I want to be invisible. I do guerrilla warfare. I paint my face and travel at night. You don't know it's over until you're in a body bag. You don't know until election night. --Ralph Reed
The impassioned squabbles raging back and forth at DailyKos at the moment revolve around the degree to which the evident (although by no means foregone) capitulation of the Democratic party to the nomination of Samuel Alito to the Supreme Court represents a betrayal of its supporters, and if so, what an appropriate response to such a betrayal should be. While these are interesting and necessary debates, what I see missing from the discussion is any mention of the fact that the Democratic party continues to negotiate and work in good faith with a Republican party that clearly represents a revolutionary movement out to smash the Constitution of the United States. This cannot continue and is rapidly approaching the point of absurdity.
More after the fold.
While researching his book,
The Great Unraveling, Paul Krugman notes that he came upon a relatively obscure doctoral dissertation he found shockingly relevant to what is going on in the United States at the moment:
Back in 1957, Henry Kissenger -- then a brilliant, iconoclastic young Harvard scholar, with his eventual career as cynical political manipulator and, later, as crony capitalist still far in the future -- published his doctoral dissertation, 'A World Restored'. One wouldn't think that a book about the diplomatic efforts of Metternich and Castlereagh is relevant to U.S. politics in the twenty-first century. But the first three pages of Kissinger's book sent chills down my spine, because they seem all too relevant to current events.

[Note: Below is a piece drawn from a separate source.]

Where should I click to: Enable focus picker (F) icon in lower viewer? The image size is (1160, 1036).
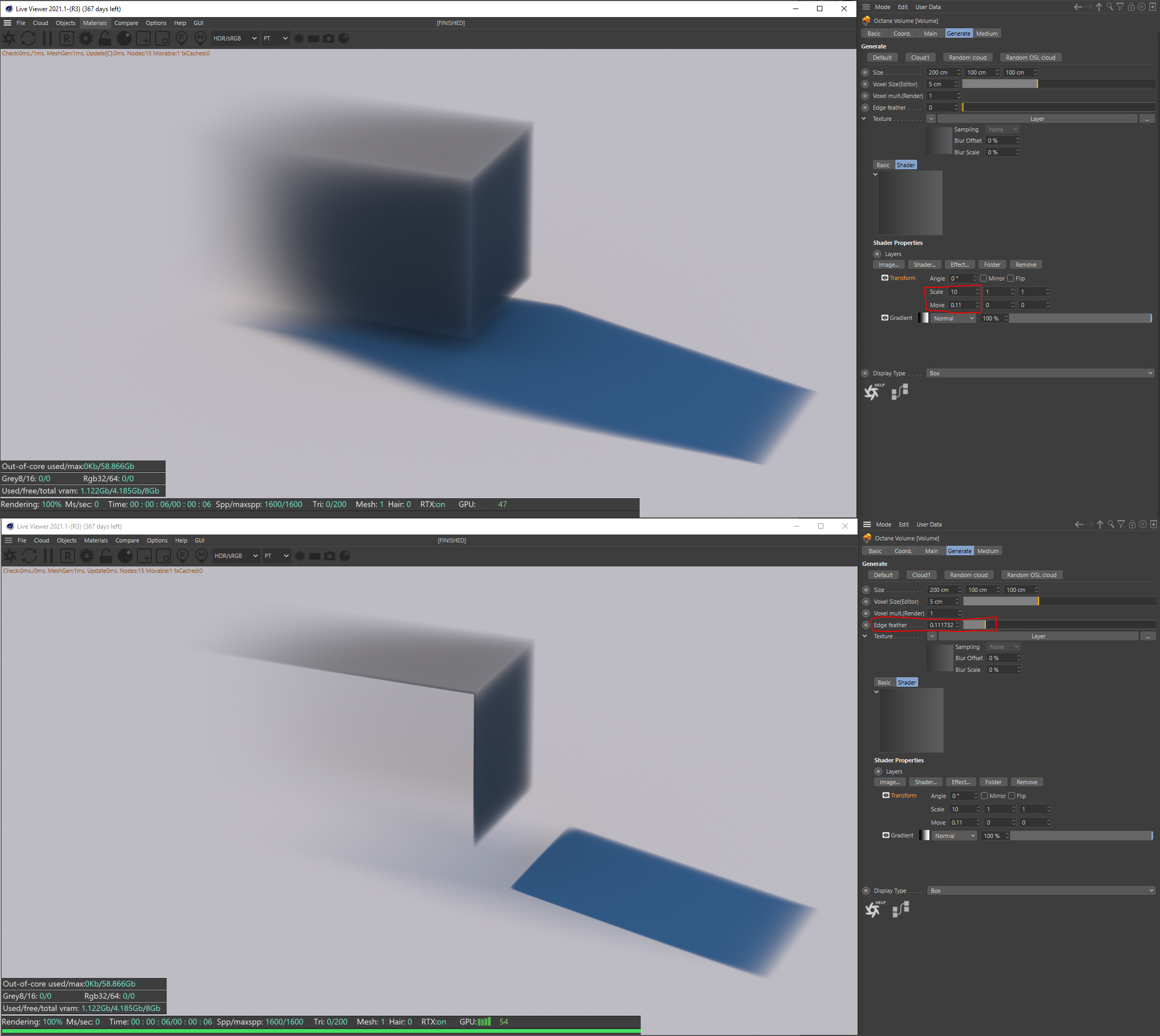pos(183,556)
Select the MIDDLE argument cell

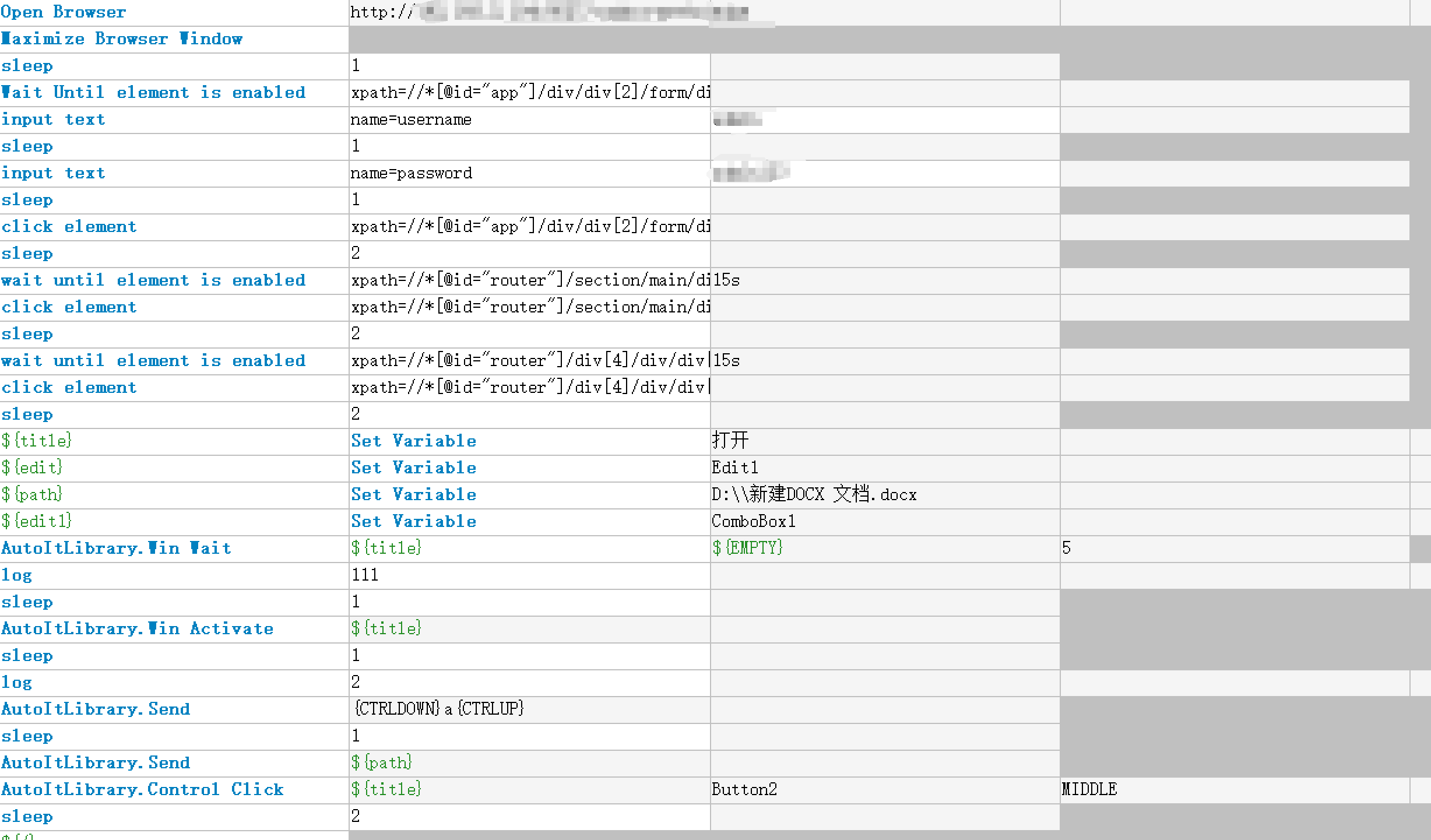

In those first few pages, Kissinger describes the problems confronting a heretofore stable diplomatic system when it is faced with a "revolutionary power" -- a power that does not accept that system's legitimacy. ... It seems clear to me that one should regard America's right-wing movement -- which now in effect controls the administration, both houses of Congress, much of the judiciary, and a good slice of the media -- as a revolutionary power in Kissinger's sense. That is, it is a movement whose leaders do not accept the legitimacy of our current political system.
Where this becomes directly relevant to the Alito nomination is that in Kissinger's analysis, what facilitates such revolutionary powers, is that members of the established order (read: the Democratic party):
find it nearly impossible to take at face value the assertion of the revolutionary power that it means to smash the existing framework. [They] therefore tend to begin by treating the revolutionary power as if its protestations were merely tactical; ...as if it were motivated by specific grievances to be assuaged by limited concessions. Those who warn against the danger in time are considered alarmists; those who counsel adaptation to circumstances are considered balanced and sane... But it is the essence of a revolutionary power... that it is willing, indeed eager, to push its principles to their ultimate conclusion.
While many at DailyKos and elsewhere these days are frantically sounding shrill klaxons that America is in mortal jeopardy, Democrats in Washington sanguinely go about business as usual. They apparently "find it nearly impossible" to acknowledge what the country is now facing: a revolutionary power that means to smash "the existing framework" (the rule of law based upon our Constitution and Bill of Rights) and replace it with something else entirely (a paranoid, messianic Christo-fascist oligarchy).
This disconnect is maddening, and is I believe what is leading so many here to threaten to leave the party in frustration. Many feel the rule of law is quite clearly collapsing in this country, and realize the vacuum such a collapse would create will be eagerly filled by the most brutal and totalitarian elements of the Republican right.
We need to come together and forge a consensus that America is facing a national emergency. It is long past time the Democrats in Washington awoke to this reality, accepted it as the new "facts on the ground", and started acting in all haste to confront and resoundingly defeat a revolutionary power that threatens us all.